Pixel coordinate grounding data

:::::

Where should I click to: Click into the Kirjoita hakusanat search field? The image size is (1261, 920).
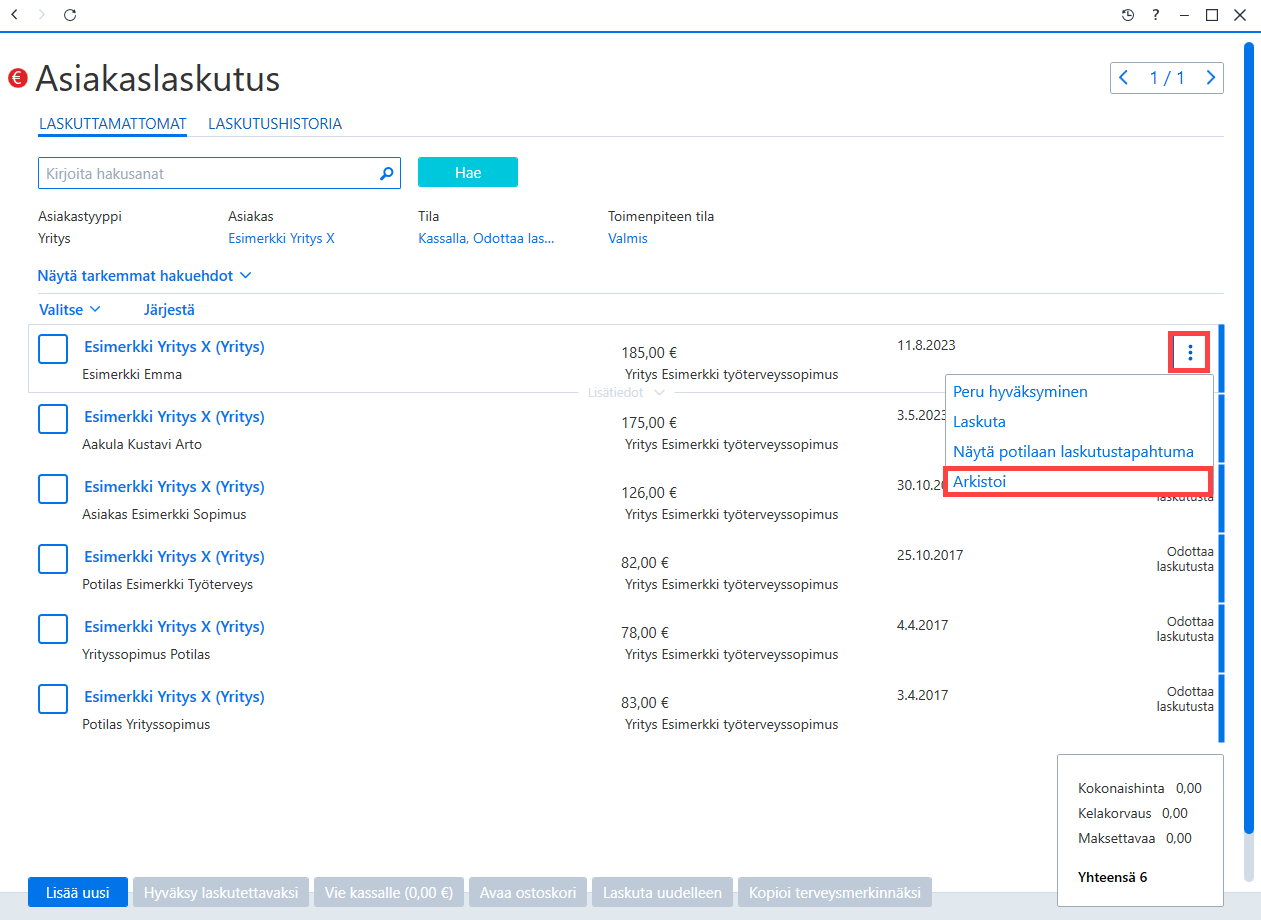(208, 173)
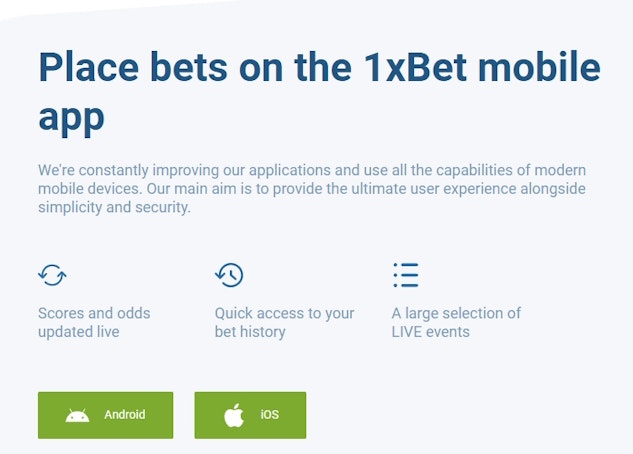This screenshot has height=454, width=633.
Task: Click the "simplicity and security." line
Action: [114, 207]
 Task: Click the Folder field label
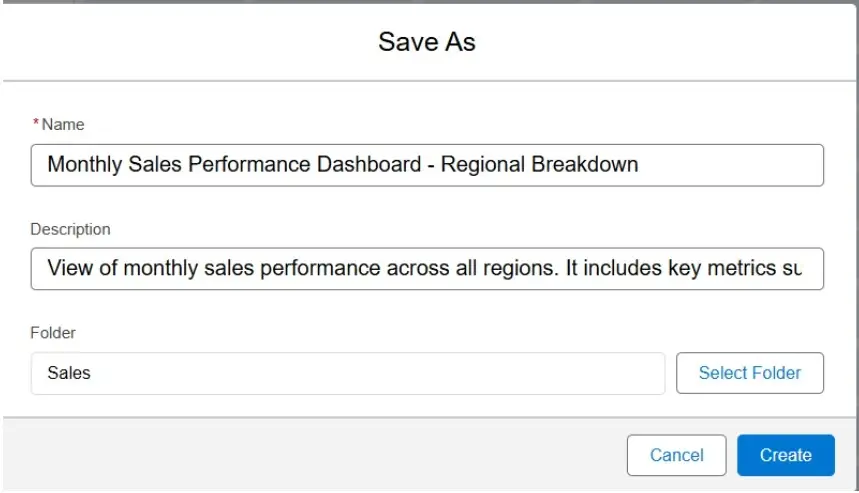pos(53,332)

:::::

Return every line of the data above exactly, and omit all pictures.

Where should I click to: Click into the Kirjoita hakusanat search field? The image size is (1261, 920).
(208, 173)
This screenshot has height=454, width=633.
Task: Click the "simplicity and security." line
Action: [114, 207]
 Task: Click the Folder field label
pos(53,332)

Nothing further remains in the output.